In a letter to Rowan Williams and John Sentamu, seen by The Times, the signatories give warning that they will consider leaving the Church if two crucial votes are passed to introduce female bishops.
The Church's moderate centre is being pressured as never before by evangelicals opposed to gays and traditionalists opposed to women's ordination.
The crisis is unprecedented since the Reformation devastated the Roman Catholic Church in England in the 16th century.
The General Synod, the Church's governing body, meets in York on Friday where clergy will decide whether legislation to consecrate women should be introduced, and whether it should have legal safeguards for traditionalists or a simple voluntary code to protect them.
The signatories to the letter - who represent 10 per cent of all practising clergy and hundreds of recently retired priests still active in the Church - will only accept women bishops if they have a legal right to separate havens within the Church.
I had to read the story to the very end to find this:
At the same time, 1276 women clergy, 1012 male clergy and 1916 lay church members who support women bishops signed a statement objecting to the prospect of "discriminatory" legislation to safeguard opponents.

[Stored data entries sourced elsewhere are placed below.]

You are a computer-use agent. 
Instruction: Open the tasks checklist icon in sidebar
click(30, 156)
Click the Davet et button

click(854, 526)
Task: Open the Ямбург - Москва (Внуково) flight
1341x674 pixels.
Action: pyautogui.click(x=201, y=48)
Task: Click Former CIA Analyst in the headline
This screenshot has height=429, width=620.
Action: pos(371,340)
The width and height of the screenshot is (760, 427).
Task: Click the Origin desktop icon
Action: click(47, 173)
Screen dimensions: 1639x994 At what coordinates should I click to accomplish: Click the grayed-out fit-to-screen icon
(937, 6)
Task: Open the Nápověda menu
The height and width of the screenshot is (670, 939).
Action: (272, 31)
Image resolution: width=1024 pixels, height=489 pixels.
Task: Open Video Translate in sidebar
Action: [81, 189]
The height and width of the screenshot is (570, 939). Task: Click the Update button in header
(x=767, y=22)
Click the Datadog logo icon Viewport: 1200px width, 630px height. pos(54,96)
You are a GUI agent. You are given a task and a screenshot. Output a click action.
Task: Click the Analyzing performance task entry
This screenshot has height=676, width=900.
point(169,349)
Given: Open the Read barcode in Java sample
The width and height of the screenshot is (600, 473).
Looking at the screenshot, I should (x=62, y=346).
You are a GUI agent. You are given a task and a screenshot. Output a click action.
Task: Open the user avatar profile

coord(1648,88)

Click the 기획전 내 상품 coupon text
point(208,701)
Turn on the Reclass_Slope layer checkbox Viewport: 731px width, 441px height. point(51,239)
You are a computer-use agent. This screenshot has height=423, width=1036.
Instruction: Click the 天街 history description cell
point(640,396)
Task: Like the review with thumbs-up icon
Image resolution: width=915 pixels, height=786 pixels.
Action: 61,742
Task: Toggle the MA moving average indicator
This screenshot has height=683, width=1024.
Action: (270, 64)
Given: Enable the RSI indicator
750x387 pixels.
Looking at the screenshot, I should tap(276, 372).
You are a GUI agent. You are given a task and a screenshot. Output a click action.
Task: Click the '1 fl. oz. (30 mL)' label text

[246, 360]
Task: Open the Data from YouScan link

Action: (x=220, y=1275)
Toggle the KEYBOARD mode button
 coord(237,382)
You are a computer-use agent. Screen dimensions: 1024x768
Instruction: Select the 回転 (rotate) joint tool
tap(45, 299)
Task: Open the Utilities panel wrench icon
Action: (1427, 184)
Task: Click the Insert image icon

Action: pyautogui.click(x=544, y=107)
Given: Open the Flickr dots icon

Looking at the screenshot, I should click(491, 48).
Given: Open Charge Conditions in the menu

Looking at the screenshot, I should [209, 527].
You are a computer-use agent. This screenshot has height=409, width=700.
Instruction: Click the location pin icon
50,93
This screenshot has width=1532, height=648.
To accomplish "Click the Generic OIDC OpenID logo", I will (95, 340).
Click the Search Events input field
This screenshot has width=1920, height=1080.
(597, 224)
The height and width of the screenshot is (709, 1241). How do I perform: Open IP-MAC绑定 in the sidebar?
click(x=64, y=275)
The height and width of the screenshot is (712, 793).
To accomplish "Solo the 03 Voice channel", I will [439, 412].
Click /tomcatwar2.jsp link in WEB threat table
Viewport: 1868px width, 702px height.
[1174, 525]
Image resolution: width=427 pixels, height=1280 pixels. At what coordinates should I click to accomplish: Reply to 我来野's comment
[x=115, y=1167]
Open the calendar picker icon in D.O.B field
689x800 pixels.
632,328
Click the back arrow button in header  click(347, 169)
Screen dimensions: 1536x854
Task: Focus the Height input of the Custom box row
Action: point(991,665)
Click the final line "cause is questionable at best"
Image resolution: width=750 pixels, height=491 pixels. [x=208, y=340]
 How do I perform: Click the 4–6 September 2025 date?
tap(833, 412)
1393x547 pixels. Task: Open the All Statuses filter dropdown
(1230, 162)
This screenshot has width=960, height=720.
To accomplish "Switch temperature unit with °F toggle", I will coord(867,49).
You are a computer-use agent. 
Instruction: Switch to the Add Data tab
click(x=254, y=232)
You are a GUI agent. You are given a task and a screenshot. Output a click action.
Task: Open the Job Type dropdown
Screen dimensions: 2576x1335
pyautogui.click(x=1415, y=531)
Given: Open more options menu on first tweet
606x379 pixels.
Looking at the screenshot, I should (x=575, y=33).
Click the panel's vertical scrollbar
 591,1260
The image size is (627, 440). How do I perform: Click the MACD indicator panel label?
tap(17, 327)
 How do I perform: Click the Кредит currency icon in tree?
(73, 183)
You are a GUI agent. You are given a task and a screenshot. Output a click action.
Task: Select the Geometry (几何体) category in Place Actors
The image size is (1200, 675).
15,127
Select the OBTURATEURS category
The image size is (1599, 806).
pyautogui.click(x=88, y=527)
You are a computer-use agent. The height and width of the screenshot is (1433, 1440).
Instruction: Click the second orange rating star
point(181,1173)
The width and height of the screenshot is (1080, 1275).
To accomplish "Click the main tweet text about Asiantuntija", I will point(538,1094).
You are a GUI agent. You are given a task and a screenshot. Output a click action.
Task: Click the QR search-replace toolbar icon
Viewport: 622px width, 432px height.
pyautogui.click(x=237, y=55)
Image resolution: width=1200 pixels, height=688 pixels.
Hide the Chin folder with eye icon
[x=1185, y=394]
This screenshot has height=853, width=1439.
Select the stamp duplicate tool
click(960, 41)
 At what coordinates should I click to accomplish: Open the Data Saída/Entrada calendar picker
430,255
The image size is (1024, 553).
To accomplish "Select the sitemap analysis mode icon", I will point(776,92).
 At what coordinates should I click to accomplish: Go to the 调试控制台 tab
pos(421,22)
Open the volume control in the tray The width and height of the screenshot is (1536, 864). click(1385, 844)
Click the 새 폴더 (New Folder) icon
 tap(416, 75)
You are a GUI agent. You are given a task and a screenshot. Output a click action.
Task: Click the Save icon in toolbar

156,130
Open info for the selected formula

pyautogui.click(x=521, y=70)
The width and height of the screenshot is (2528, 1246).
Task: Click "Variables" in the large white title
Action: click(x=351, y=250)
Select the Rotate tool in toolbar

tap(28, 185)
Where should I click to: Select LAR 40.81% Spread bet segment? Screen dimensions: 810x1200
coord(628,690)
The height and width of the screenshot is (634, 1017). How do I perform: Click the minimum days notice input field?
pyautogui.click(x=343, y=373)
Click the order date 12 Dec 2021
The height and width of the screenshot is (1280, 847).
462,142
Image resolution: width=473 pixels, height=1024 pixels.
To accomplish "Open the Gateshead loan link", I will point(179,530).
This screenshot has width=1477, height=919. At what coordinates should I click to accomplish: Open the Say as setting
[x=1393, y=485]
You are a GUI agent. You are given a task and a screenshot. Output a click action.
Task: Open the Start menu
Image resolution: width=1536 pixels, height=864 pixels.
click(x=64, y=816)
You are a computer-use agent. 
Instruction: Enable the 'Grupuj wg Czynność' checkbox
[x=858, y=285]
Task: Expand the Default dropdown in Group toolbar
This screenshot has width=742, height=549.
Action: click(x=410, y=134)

It's more interesting to focus on those who are opposed to female bishops than those who are for them, even if the latter are more in numbers.
By the way, today seems to have become my "religion-hates-women" day, mainly because religion very often does exactly that. I love the Southern Baptist definition of spiritual equality between the sexes as something which absolutely exists (absolutely!), but which somehow has zero implications in the here-and-now world, the only one on which we can look for corroborating evidence. In that world the men are the bosses and there's no way of firing a bad boss.
It's such a masterful concept! Do those Southern Baptist guys ever fear that to actually get those spiritual equality scales even might mean a hereafter where the women rule over men? Looking at the secular rules those guys have a little heavenly affirmative action in the opposite direction would appear to be necessary.
The Anglican case is nowhere as bad. Women can no longer be ministers at all in the Southern Baptist Church. The Anglicans let them minister and are just arguing over their ability to be bishops. The difference is humongous, enormous and gigantic.
Still, consider this odd fact of life: If you read this blog long enough you will find many, many posts on the topic of biological gender differences, how they are studied and how they are popularized, and in those posts I often scream and thunder about the need to control for the cultural effects before trying to study biology. The studies I criticize hardly ever do so. They pretend that women are treated in a perfectly gentlemanly manner (or cave-manly manner) by all and sundry and that nothing at all stops women from running or invading countries, from being the Pope and so on. It's only their itty-bitty genes which make women coy and family-centered and uninterested in casual sex or being bishops.
So these posts on religion serve as a very good reminder that we are slowly clawing ourselves up from a deep, deep well of gender-based restrictions, limitations and oppression, and that the resistance from the rest of the culture is something women have always had to take into account in whatever choices they were left.